No, Mapp isn’t the first official to try this. Most famously was Mayor Ray Nagin in New Orleans who ordered police to take guns owned by law abiding citizens following Hurricane Katrina. This was especially troublesome because of reports of violence throughout the devastated area.
The truth is, following a storm is when people are most likely to need their weapons. People who are looking for necessities may decide those who have them should be forced to hand them over. A firearm can dissuade many people who might otherwise figure that might makes right.
Even if you ignore that, however, the plain text of the Second Amendment is clear. It explicitly states “the right of the people to keep and bear arms shall not be infringed.” I’m sorry, but a firearm confiscation is a big old case of infringement if ever there was one.
Gov. Mapp may think he’s doing some good by ordering the confiscation of firearms, but he’s not. As a former police officer, he should know just how important an armed individual can be, especially during times of disaster when emergency services are bogged down. Even in the best of times, when seconds count, the police are just minutes away, and Irma isn’t exactly the best of times.

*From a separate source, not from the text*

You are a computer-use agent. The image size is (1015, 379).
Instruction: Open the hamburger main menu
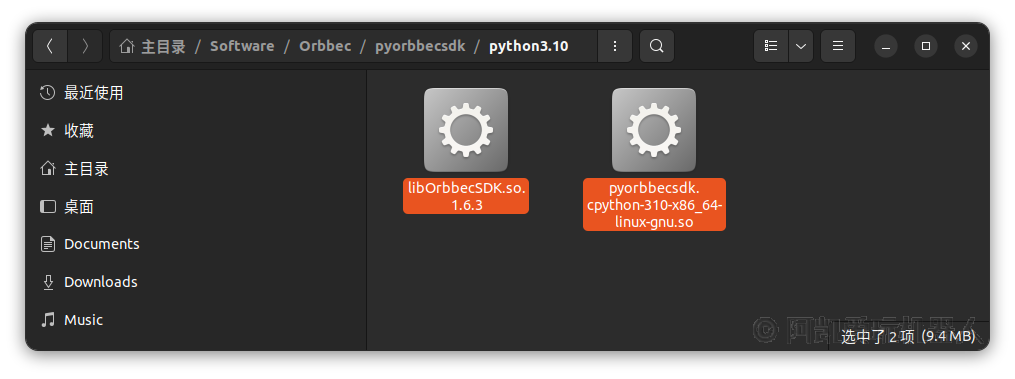(838, 46)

It’s beyond time to look at guns and law abiding gun owners as some kind of Boogeyman that needs to be caged the moment something bad appears to be headed their way. After all, take a look at Texas. Want to bet how many of those people traveling in with their boat in tow just to help folks they’ve never met are also gun owners?
Here’s a tip: Put your money on it being a lot of them.
The reason for that is simple. Gun owners not only aren’t the problem politicians seem inclined to pretend we are, we tend to be community minded people who only want to help our fellow man. How many of us conceal carry when we’re by ourselves simply because we’re OK being shot ourselves, but don’t want our lack of preparedness to result in other people being hurt?
How many different ways do we need to explain we’re not the bad guys to politicians, anyway?